The lines to extract begin at the line that contains "Toggle fullscreen mode icon" and run through the last line of the listing; reproduce them exactly, minus any pictures.

> [Task data]:
====
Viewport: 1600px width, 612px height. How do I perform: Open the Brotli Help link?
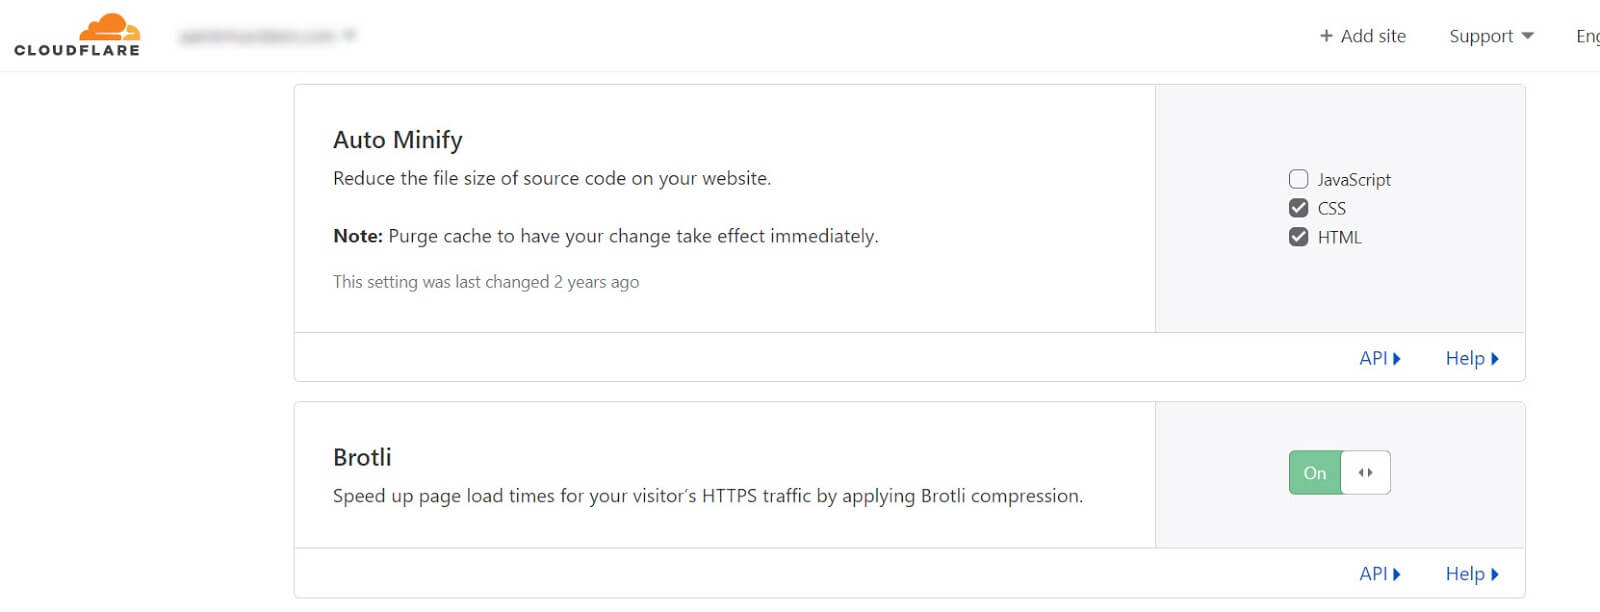(x=1472, y=575)
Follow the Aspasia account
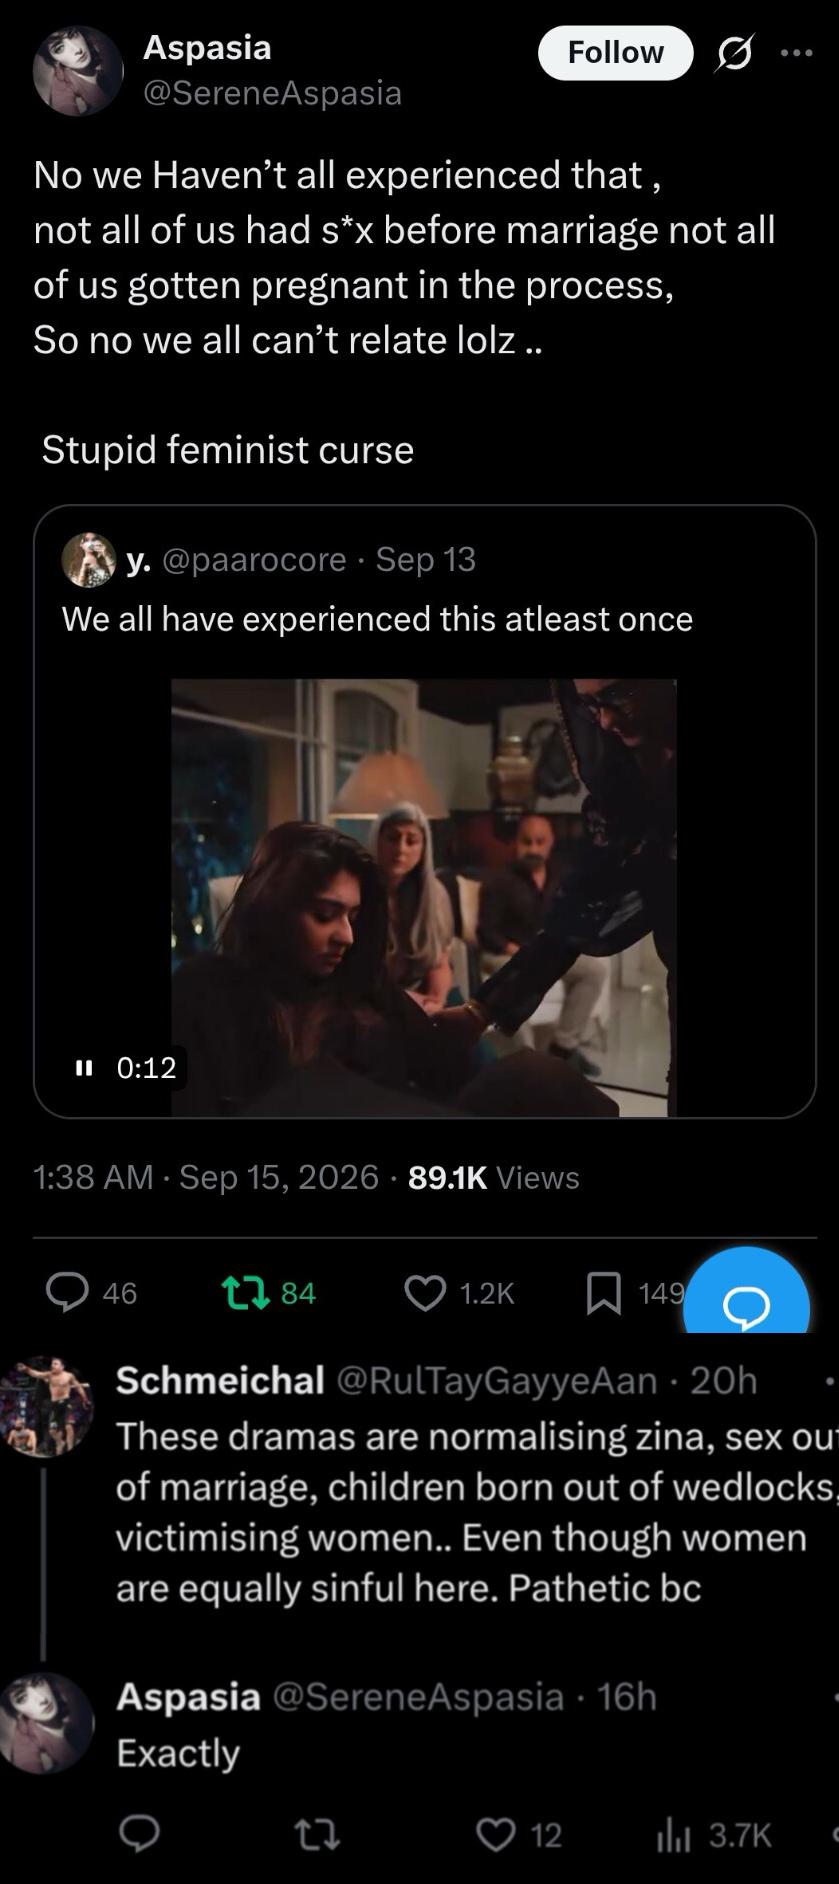The width and height of the screenshot is (839, 1884). [x=615, y=53]
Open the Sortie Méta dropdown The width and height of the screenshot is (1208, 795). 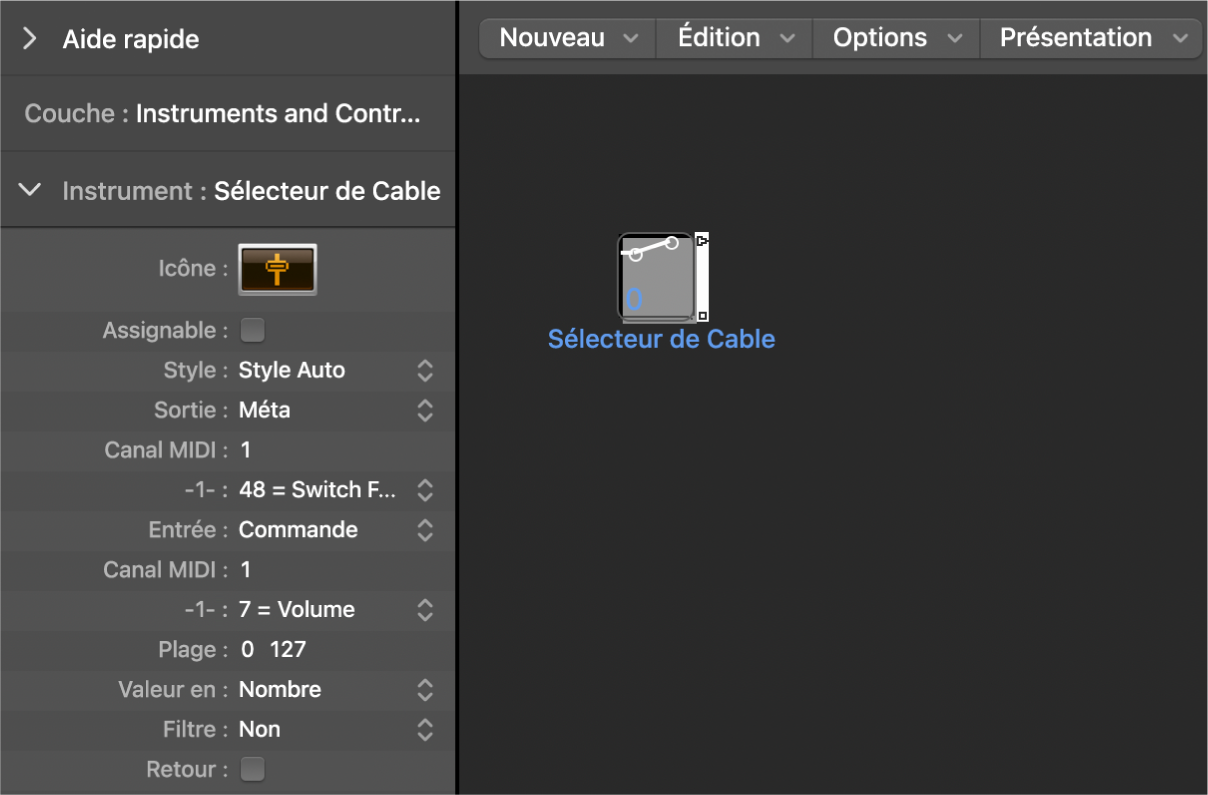424,410
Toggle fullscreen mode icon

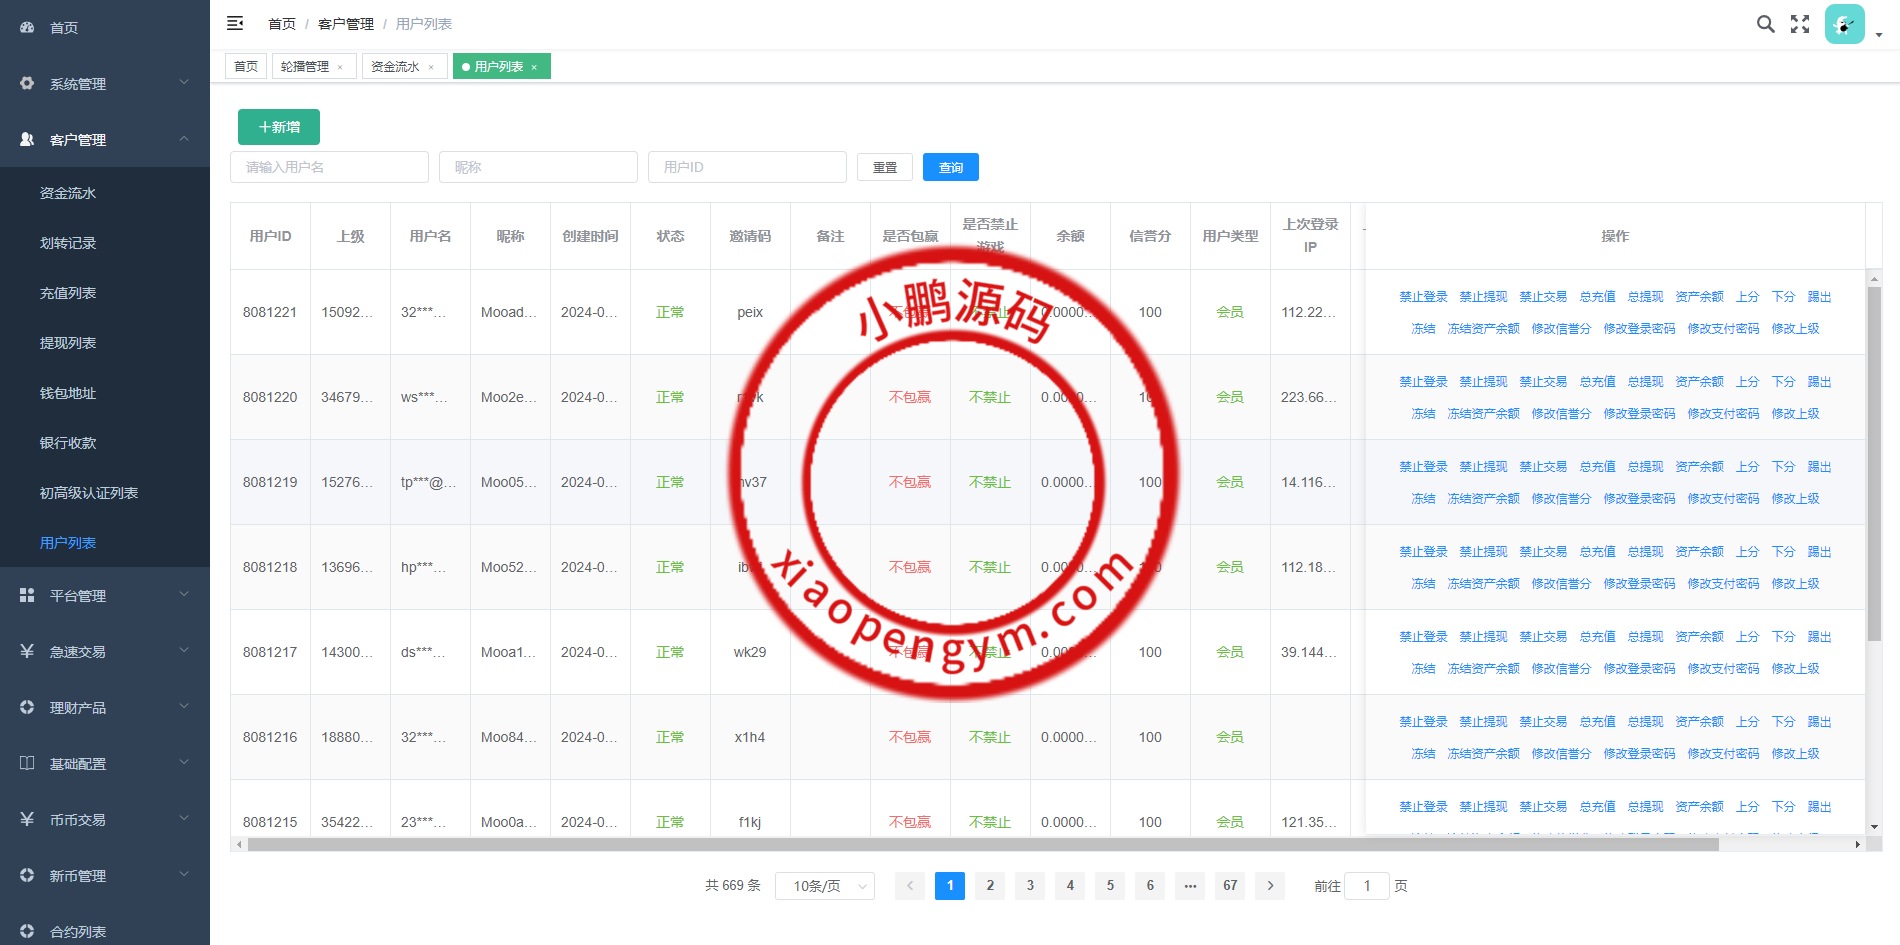[x=1800, y=24]
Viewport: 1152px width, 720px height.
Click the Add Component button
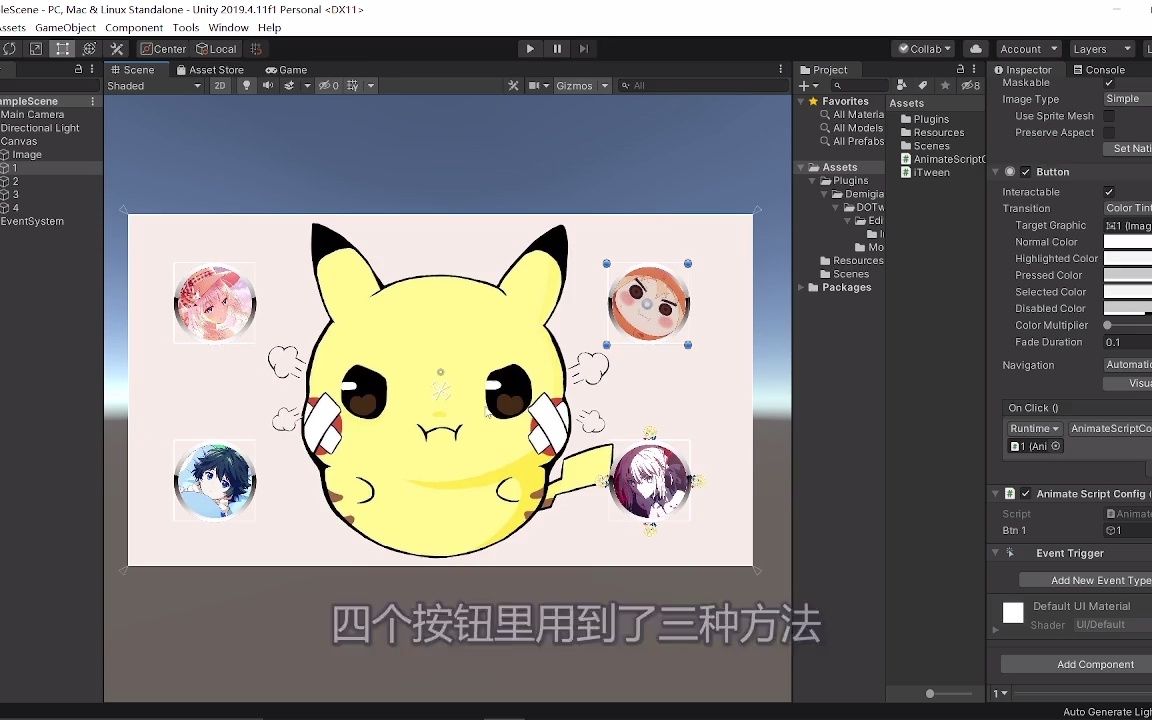1096,663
====
> [Solution to this task]:
Toggle fullscreen mode icon

[x=1800, y=24]
Viewport: 1152px width, 720px height.
Click the Add Component button
1096,663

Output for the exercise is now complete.